Novel Jewels Limited (“the Company”) an Aditya Birla Group Company adopts this Executive Remuneration Philosophy/Policy. This philosophy/ policy is detailed below.
Aditya Birla Group: Executive Remuneration Philosophy/Policy
At the Aditya Birla Group, we expect our executive team to foster a culture of growth and entrepreneurial risk-taking. Our Executive Remuneration Philosophy/ Policy supports the design of programs that align executive rewards – including incentive programs, retirement benefit programs, promotion and advancement opportunities – with the long-term success of our stakeholders.
Our business and organizational model
Our Group is a conglomerate and organized in a manner such that there is sharing of resources and infrastructure. This results in uniformity of business processes and systems thereby promoting synergies and exemplary customer experiences.
I. Objectives of the Executive Remuneration Program
Our executive remuneration program is designed to attract, retain, and reward talented executives who will contribute to our long-term success and thereby build value for our shareholders.
Our executive remuneration program is intended to:
- Provide for monetary and non-monetary remuneration elements to our executives on a holistic basis
- Emphasize “Pay for Performance” by aligning incentives with business strategies to reward executives who achieve or exceed Group, Business, and Individual goals.
II. Executives
Our Executive Remuneration Philosophy/Policy applies to the following:
- Chief Executive Officer
- Chief Financial Officer and
- Company Secretary
- All other employees as defined by the Companies Act, Section (178)
III. Business and Talent Competitors
We benchmark our executive pay practices and levels against peer companies in similar industries, geographies and of similar size, periodically.
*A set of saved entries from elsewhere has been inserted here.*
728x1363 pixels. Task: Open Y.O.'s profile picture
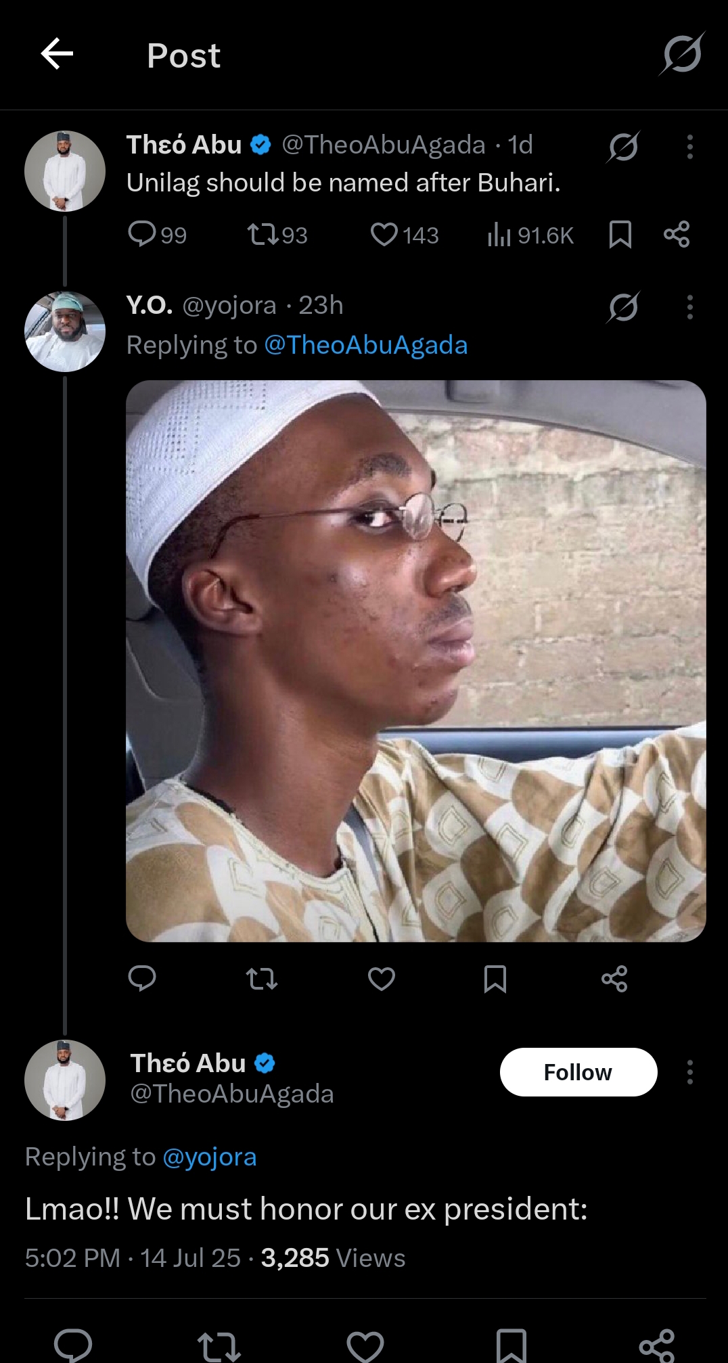click(x=65, y=331)
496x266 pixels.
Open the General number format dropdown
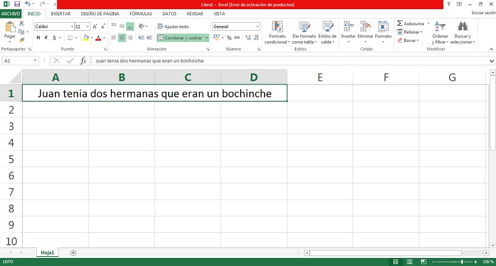coord(258,26)
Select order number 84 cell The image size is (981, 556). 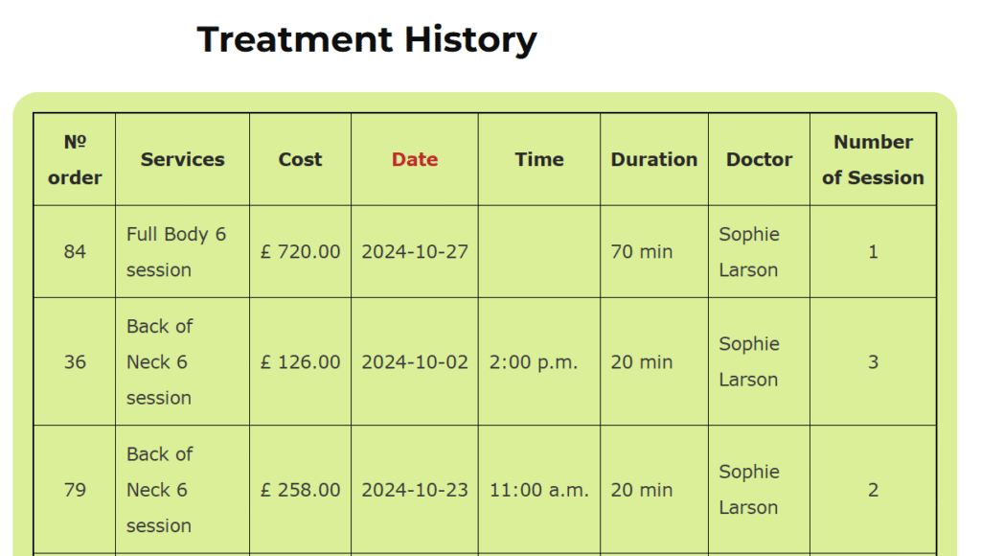pos(75,252)
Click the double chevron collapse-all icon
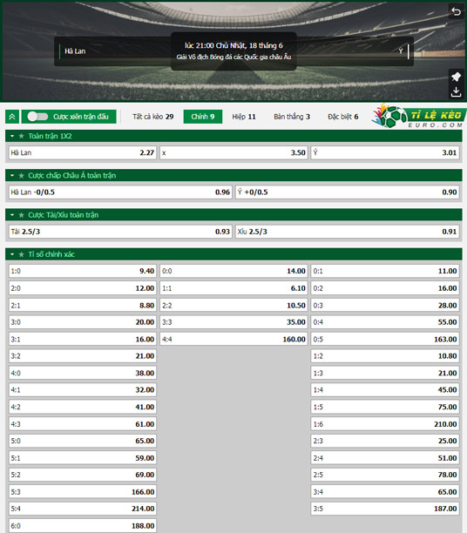Screen dimensions: 467x533 tap(12, 117)
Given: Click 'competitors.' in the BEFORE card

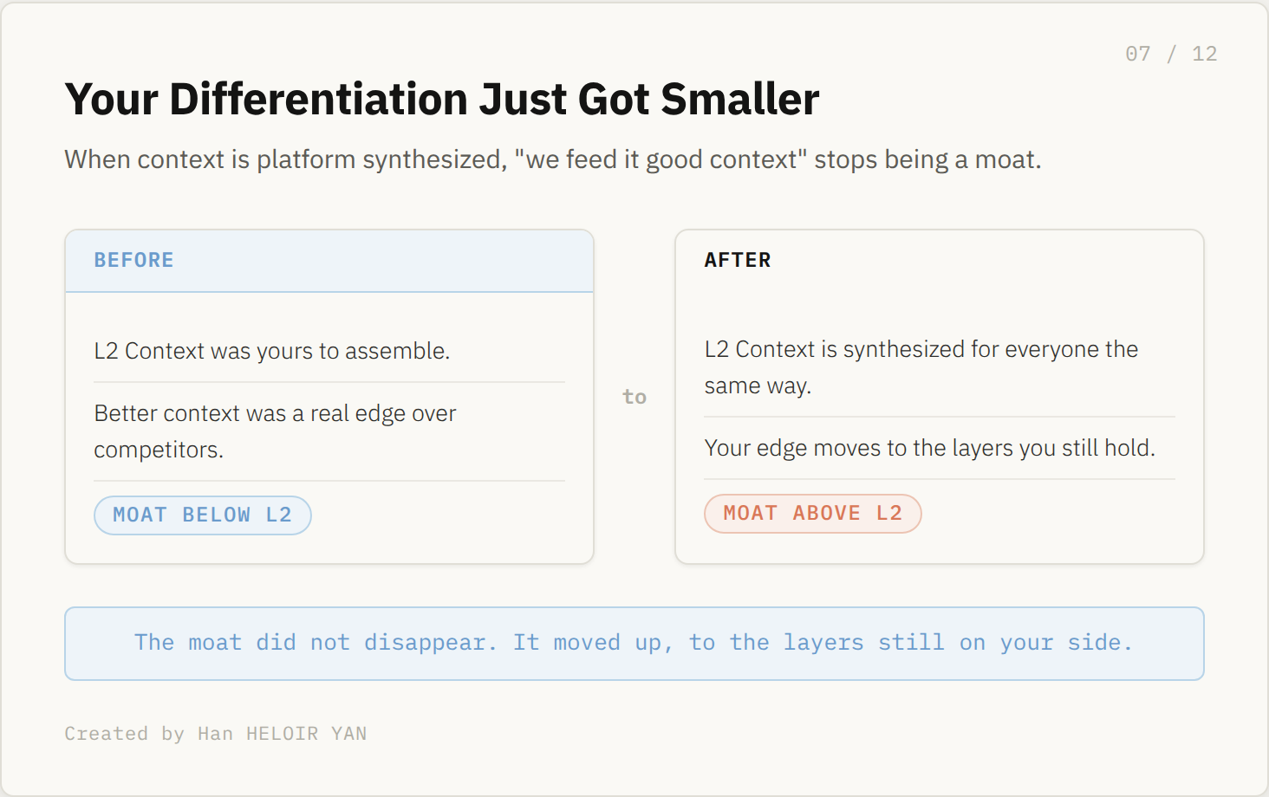Looking at the screenshot, I should click(x=159, y=450).
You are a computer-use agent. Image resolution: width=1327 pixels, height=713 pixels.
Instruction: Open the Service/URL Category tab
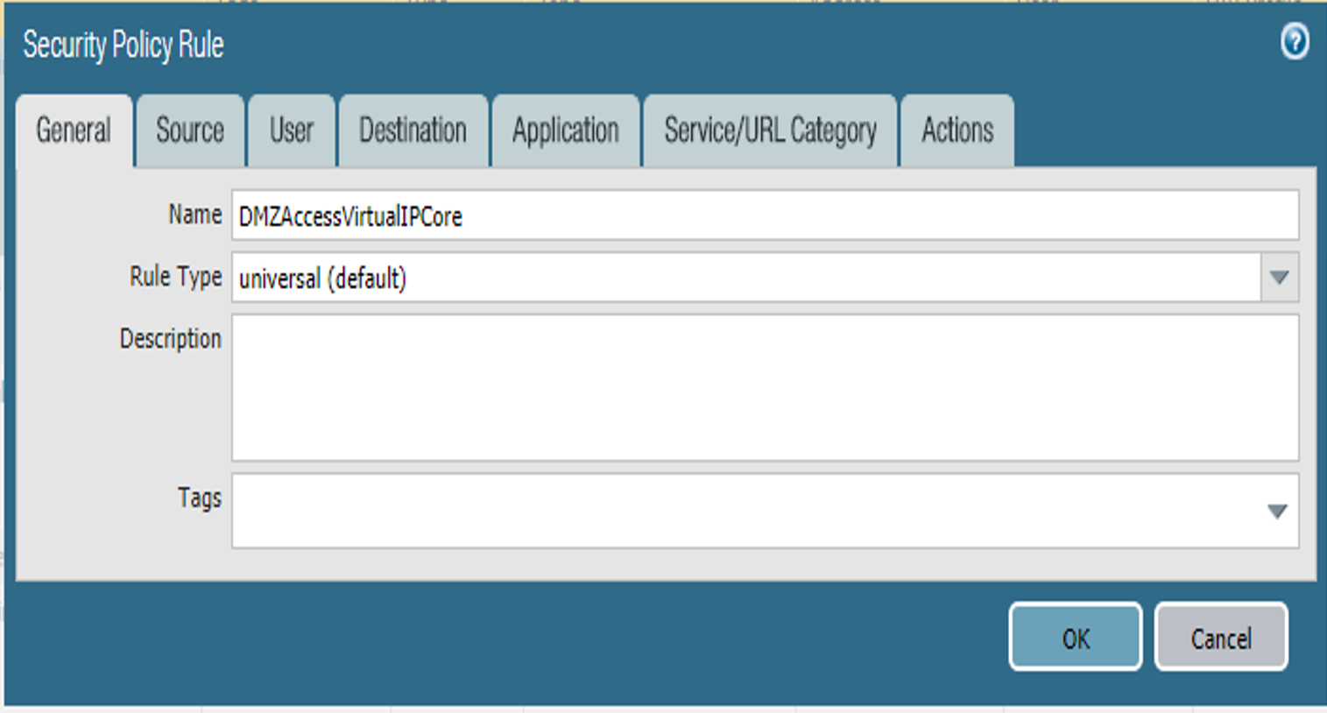click(x=769, y=130)
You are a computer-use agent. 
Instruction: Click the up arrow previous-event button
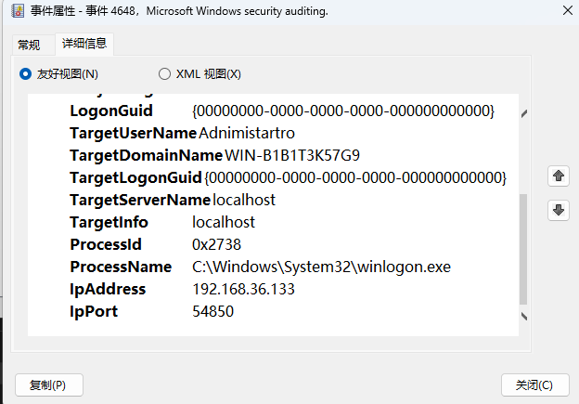(559, 176)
In addition, we look at secondary reference (internal and external) benchmarks in order to ensure that pay policies and levels across the Group are broadly equitable and support the Group’s global mobility objectives for executive talent. Secondary reference points bring to the table, the executive pay practices and pay levels in other markets and industries, to appreciate the differences in levels and medium of pay and build in as appropriate for decision making.
IV. Executive Pay Positioning
We aim to provide competitive remuneration opportunities to our executives by positioning target total remuneration (including perks and benefits, annual incentive payouts, long term incentive payouts at target performance) and target total cash compensation (including annual incentive pay-outs) at target performance directionally between median and top quartile of the primary talent market. We recognize the size and scope of the role and the market standing, skills and experience of incumbents while positioning our executives.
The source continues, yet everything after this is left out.